In Japan, a 2002 study revealed that one-third of men in their thirties were overweight. In that country, the extreme consequence of endless working hours is contained in the word “karoshi”, which means death from overwork. This dark outlook is addressed in a fascinating and revealing documentary entitled Salaryman (2021), directed by Costa Rican Allegra Pacheco, which will premiere on July 7th, at the Cine Magaly, in San José.
The last postcard
The Slow movement is a cultural current that promotes fuller forms of life and brings together a number of groups in favour of deceleration. Some, such as slow food, focus on a specific aspect of everyday life.

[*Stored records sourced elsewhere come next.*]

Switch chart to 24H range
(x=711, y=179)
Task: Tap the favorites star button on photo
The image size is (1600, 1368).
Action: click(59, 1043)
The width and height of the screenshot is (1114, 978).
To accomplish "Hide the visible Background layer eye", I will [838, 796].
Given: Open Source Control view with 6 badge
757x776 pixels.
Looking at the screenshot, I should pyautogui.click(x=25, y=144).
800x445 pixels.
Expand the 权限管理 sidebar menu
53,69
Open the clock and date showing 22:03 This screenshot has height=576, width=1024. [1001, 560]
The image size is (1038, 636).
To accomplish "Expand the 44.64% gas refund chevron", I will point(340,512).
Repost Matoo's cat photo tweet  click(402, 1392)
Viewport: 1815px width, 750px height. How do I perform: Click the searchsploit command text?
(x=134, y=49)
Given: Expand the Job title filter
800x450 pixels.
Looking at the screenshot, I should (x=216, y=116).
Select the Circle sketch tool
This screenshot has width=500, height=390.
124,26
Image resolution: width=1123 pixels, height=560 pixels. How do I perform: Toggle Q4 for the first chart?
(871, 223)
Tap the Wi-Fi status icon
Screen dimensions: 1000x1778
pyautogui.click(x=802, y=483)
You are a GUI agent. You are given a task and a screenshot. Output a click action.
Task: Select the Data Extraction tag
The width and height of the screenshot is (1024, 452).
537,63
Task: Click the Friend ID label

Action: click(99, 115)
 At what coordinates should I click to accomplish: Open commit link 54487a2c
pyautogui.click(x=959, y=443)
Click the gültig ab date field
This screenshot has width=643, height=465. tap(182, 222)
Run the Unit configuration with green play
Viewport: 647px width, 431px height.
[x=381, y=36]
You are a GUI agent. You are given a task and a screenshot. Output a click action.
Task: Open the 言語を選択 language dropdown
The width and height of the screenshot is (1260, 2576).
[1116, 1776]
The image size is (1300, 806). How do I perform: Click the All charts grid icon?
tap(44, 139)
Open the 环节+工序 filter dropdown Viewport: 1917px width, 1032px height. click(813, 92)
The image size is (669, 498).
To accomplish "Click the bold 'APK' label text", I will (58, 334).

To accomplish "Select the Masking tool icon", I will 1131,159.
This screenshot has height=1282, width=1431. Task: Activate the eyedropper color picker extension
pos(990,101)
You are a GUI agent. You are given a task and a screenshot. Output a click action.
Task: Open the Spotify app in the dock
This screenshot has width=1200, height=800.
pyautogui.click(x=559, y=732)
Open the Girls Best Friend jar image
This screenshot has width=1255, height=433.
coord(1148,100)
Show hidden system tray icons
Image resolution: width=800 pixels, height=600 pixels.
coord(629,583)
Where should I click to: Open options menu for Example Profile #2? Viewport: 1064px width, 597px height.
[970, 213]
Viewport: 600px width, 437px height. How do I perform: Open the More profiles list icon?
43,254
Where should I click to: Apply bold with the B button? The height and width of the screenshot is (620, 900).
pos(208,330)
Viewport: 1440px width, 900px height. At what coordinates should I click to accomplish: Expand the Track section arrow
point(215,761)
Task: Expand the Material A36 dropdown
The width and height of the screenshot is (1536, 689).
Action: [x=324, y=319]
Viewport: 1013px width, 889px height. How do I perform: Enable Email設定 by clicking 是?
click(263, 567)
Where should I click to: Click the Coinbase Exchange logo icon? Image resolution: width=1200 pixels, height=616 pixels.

Others encompass in their lines of work a kind of philosophy of slowness, such as slow cities, which integrates more than sixty communities in Italy, the Long Now Foundation, based in the United States, and the Society for the Deceleration of Time, in Austria.
Hyper speed inevitably leads us to scratch the surface of things, which means that we cannot establish close links with other people or with the world in which we live. As the Czech writer Milan Kundera proposed, in a novel entitled precisely Slowness (1996), “When things happen too fast, no one can be certain about anything, about anything at all, not even himself.”
Running is not always the best way to get things done. Our beloved sloth knows that well, whom in this context reveals itself as something more than the last postcard of evergreen Costa Rica. Imagine his life in screensaver mode and his movements in slow motion. In the mornings, the sloth climbs to the treetops to get the energy from the sun. When the heat increases, this master of energy saving returns to the shade, where he feeds and remains most of the day.
Thus, the sloth spends very little time on land, under the threat of predators such as the jaguar. It makes the quick reactions and the enormous amount of energy involved in those reactions unnecessary. The sloth is the last rebel of our time. The anti-system tropical mammal. The guru of deceleration who, for the pleasure of lovers of paradoxes, will soon fly in the tail of a passenger plane, at a thousand kilometers per hour.
A reading time calculator ensures that reading this article will take less than 10 minutes. That is, less than 10 compressed pills of Hans Christian Andersen. It is therefore convenient to conclude it here and offer the reader a couple of minutes to do nothing. Nothing at all. Happy slowed down day.